Good for Andrew Sullivan. Andrew and I disagree about a lot. But he's right on the mark in not only taking exception to Trent Lott's outrageous comments in favor of racial segregation but giving them the full measure of outrage they deserve. As he says, the real question is why this incident is still being treated as no more than a minor embarrassment or a simple gaffe.
What really strikes me is not only the original comment but Lott's unwillingness to take it back or even explain it. To the best of my knowledge his only response came in a terse two sentence statement from his flack Ron Bonjean:
Senator Lott's remarks were intended to pay tribute to a remarkable man who led a remarkable life. To read anything more into these comments is wrong.
That's the flack's equivalent of 'go jump in a lake.'
The fault isn't with Lott; it's with evil commentators who are reading too much into what he said. On its face the statement makes no sense, since the simple logic of Lott's remarks went well beyond this 'remarkable life' mumbo jumbo. More to the point, however, there's a simple -- if disingenuous -- way of dealing with this sort of thing. Lott or his flack immediately comes forward and says something like this ...
I have great respect for my retiring colleague Strom Thurmond. But some of my comments at his Birthday party last week may have been unclear. Everyone should know that I believe segregation was wrong. And as incoming-Majority I'm very proud of the progress our nation has made in guaranteeing civil rights and voting rights of all Americans, regardless of race, creed or color.

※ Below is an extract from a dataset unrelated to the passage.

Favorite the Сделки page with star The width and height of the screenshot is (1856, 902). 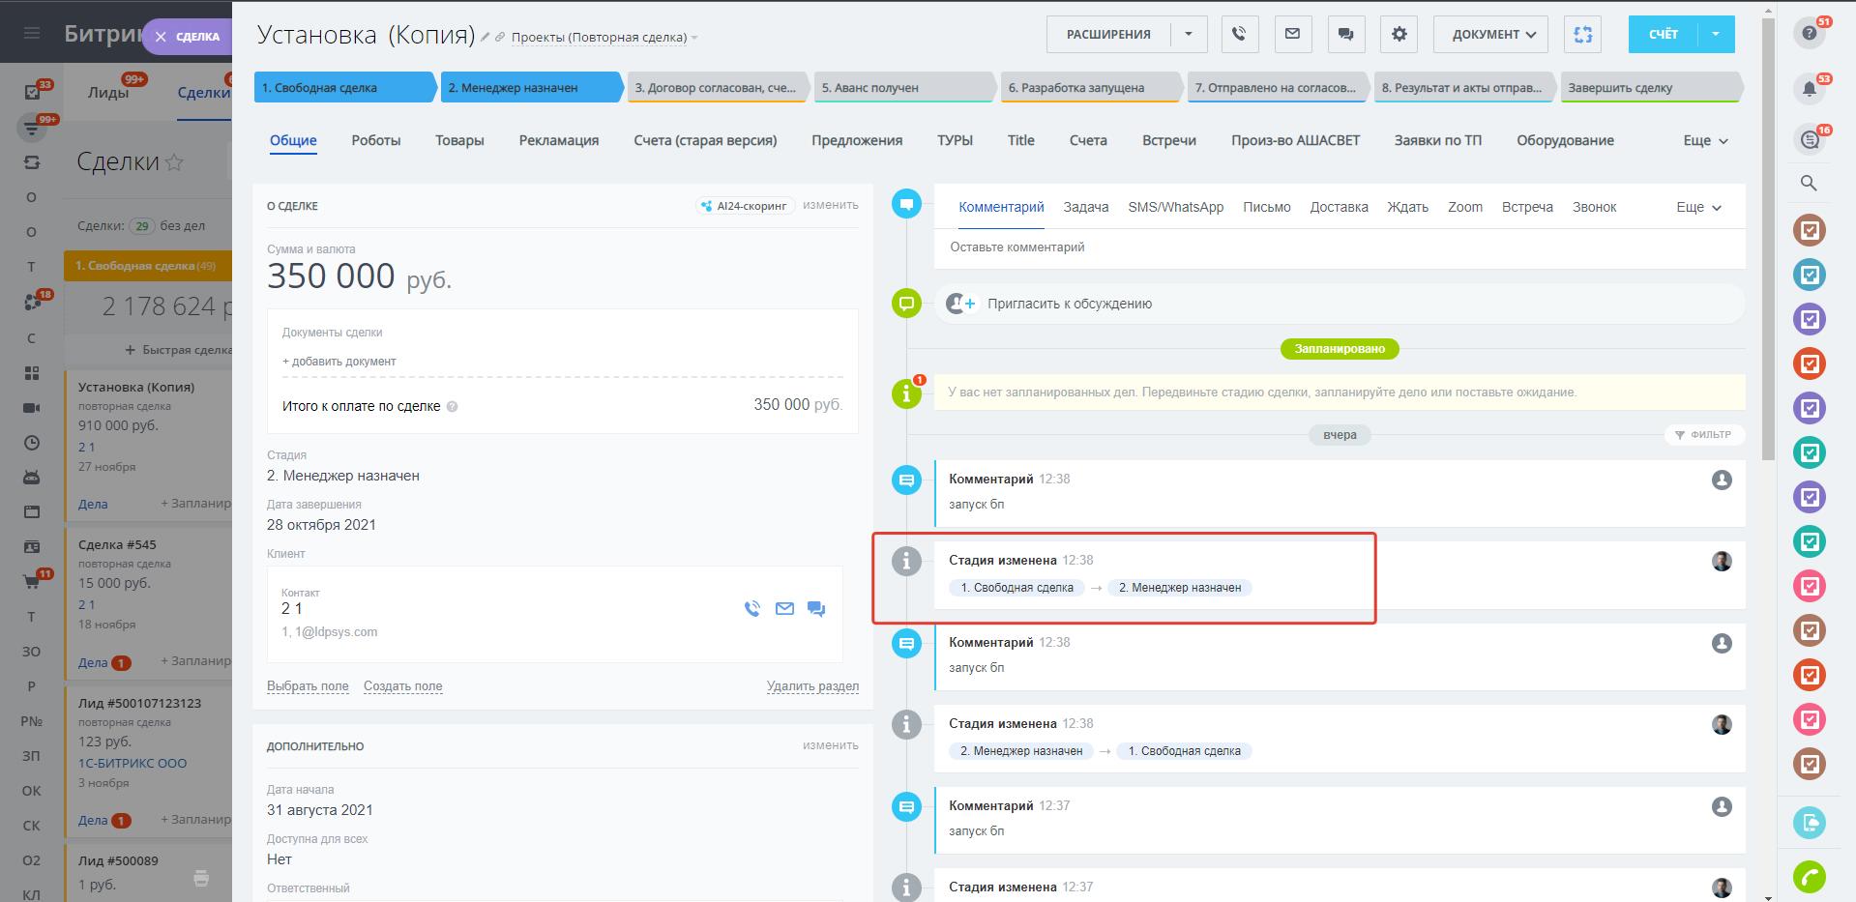tap(174, 162)
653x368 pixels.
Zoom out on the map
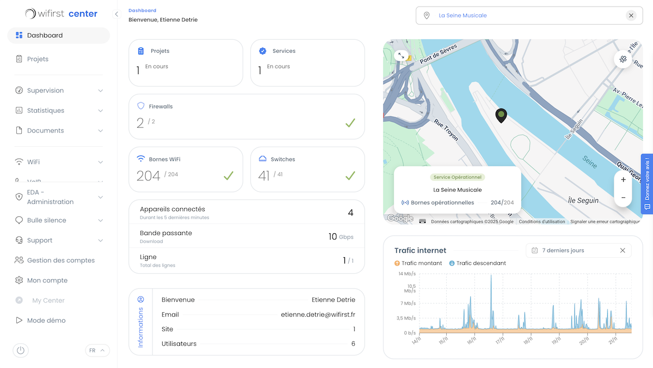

Simple. Short. Almost certainly
dishonest. But in such situations honesty isn't always the most important virtue. Trent Lott may not believe in civil rights for blacks. It's a disaster for the country if he doesn't. But if he doesn't, it's still important -- given who he is -- that he say
he does, that he genuflect publicly to the ideal. It's important for him to say something like this if for no other reason than to underscore the fact that anyone who doesn't support racial equality -- even in this most general sense -- is politically beyond the pale.
The mystery is why he hasn't even said something like that. He doesn't even think it's a big enough deal that he has to address it publicly. An even bigger mystery is why his unwillingness hasn't generated more controversy or a serious push to make him resign as Majority Leader.